“Very well; have it that way,” said Mike.
“And we ought to go over and see the old man, and tell him what we did.”
“He doesn’t want any telling. He has found it out long enough ago. There was the sail rolled up anyhow, too. I was too much fagged to put it straight. When shall we go and see him?”
“I dunno. I don’t want to move, and I don’t want to have to tell him. He’ll be as savage as can be.”
The boys lay perfectly still now, without speaking or moving; and the gulls came up from below, to see what was the meaning of four legs hanging over the cliff in a row, and then became more puzzled apparently on finding two bodies lying there at the edge; consequently they sailed about to and fro, with their grey backs shining as they wheeled round and gazed inquiringly down, till one, bolder than the rest, alighted about a dozen yards away.

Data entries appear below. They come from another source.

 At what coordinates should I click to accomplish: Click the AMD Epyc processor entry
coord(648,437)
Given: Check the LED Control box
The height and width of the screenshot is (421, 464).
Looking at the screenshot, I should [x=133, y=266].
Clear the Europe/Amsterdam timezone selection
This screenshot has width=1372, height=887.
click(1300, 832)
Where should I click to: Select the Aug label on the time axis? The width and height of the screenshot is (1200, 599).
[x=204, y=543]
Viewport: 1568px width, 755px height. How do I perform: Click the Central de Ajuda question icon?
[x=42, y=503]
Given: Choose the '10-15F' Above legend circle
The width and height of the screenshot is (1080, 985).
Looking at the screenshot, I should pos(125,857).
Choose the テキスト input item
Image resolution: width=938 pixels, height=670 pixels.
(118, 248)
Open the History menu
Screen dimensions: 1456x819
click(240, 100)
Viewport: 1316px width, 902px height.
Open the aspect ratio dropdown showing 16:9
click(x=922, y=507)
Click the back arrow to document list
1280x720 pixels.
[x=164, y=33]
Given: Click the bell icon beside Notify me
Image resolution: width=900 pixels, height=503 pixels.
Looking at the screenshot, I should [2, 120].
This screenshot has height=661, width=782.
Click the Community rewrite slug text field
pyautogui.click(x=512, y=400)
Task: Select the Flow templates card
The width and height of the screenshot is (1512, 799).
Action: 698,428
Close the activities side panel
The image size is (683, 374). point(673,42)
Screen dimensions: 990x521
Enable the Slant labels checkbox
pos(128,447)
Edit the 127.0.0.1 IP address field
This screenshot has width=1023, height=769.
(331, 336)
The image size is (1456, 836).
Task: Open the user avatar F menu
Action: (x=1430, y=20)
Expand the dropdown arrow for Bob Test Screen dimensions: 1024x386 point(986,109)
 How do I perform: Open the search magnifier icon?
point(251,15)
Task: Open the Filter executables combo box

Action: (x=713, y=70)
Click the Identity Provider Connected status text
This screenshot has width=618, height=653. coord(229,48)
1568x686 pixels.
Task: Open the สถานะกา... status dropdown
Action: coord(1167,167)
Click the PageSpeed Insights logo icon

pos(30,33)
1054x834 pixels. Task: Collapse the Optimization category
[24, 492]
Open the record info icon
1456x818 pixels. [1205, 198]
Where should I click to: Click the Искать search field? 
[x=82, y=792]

“Keep your eyes shut, Ladle,” said Vince. “Birds are coming to peck ’em out.”
“They’d better not,” said Mike.
“I say, couldn’t we train some gulls, and harness them to a sort of chair, and make them fly with us off the cliff? They could do it if they’d only fly together. I wonder how many it would take.”
“Bother the old gulls! Don’t talk nonsense. When shall we go and see the old man?”
“Must do it, I suppose,” said Vince. “Yes, we ought to: it’s so mean to sneak out of it, else we might send him the five shillings. I hate having to go and own to it, but we must, Ladle. Let’s take the dose now.”